In Wynn, the court expressly noted that the injured party had presented no evidence that the insured had easement rights to the beach under his deed. Massachusetts Prop. Ins. Underwriting Ass'n v. Wynn, 60 Mass.App.Ct. 824, 806 N.E.2d 447, 451 n. 6 (2004). Here, it is undisputed that Simmons did possess an easement to use the common areas, including the area where Olsen was injured. However, the policy defines insured premises in terms of how the premises are used, not whether the use is under a legal right. For this reason, I would not distinguish this case from Wynn on the basis of Simmons's easement.
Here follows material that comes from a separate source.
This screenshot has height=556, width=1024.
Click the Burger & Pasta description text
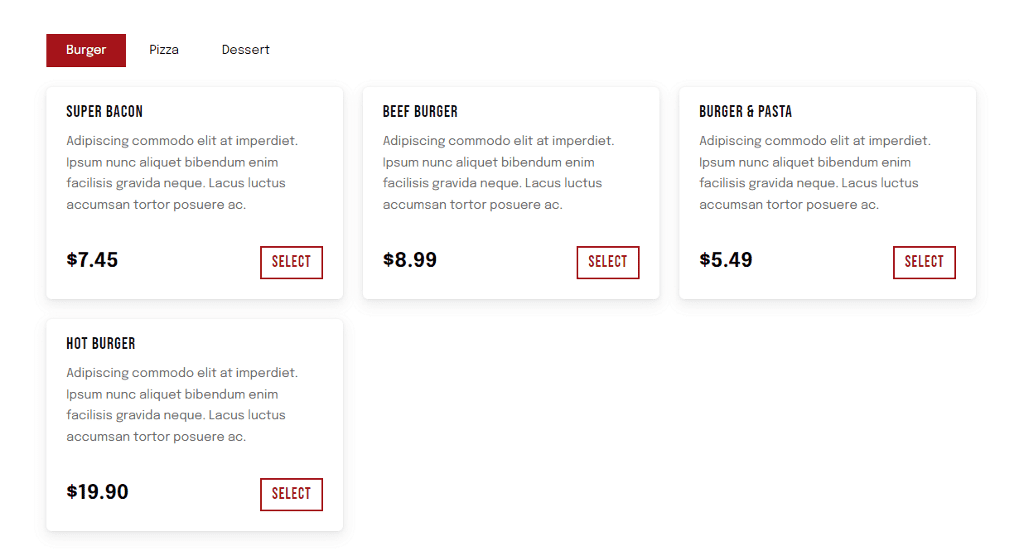815,173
¶ 35 I also agree with American National's argument that, regardless of whether the common area is an insured location, the policy excludes coverage for Olsen's injuries. The policy provides that coverage is excluded for bodily injuries “arising out of the ownership, maintenance, use, loading, or unloading of motor vehicles or all other motorized land conveyances, including any trailers, owned or operated by or rented or loaned to any insured.” (Emphasis added.) It is undisputed in this case that Olsen's injuries arose from the use of an ATV and that the ATV was owned by Simmons, an insured. Thus, coverage is excluded if the ATV is either a motor vehicle or a motorized land conveyance.
¶ 36 I would conclude that the ATV meets the policy's definition of a motor vehicle because, at the time of the accident, it was a “motorized land vehicle owned by any insured and designed for recreational use off public roads, while off an insured location.” However, even if the ATV does not meet this definition because it was on an insured location at the time of the accident, it clearly falls within the category of “all other motorized land conveyances.” Thus, the policy clearly excludes coverage for Olsen's injuries regardless of whether the common area is an insured location.
The policy does not provide a definition for the term “motorized land conveyance.” However, looking at its plain language, the term clearly encompasses the ATV in this case: the ATV has a motor, it conveys persons, and it is used on land.
¶ 37 For these reasons, I respectfully dissent from the majority opinion.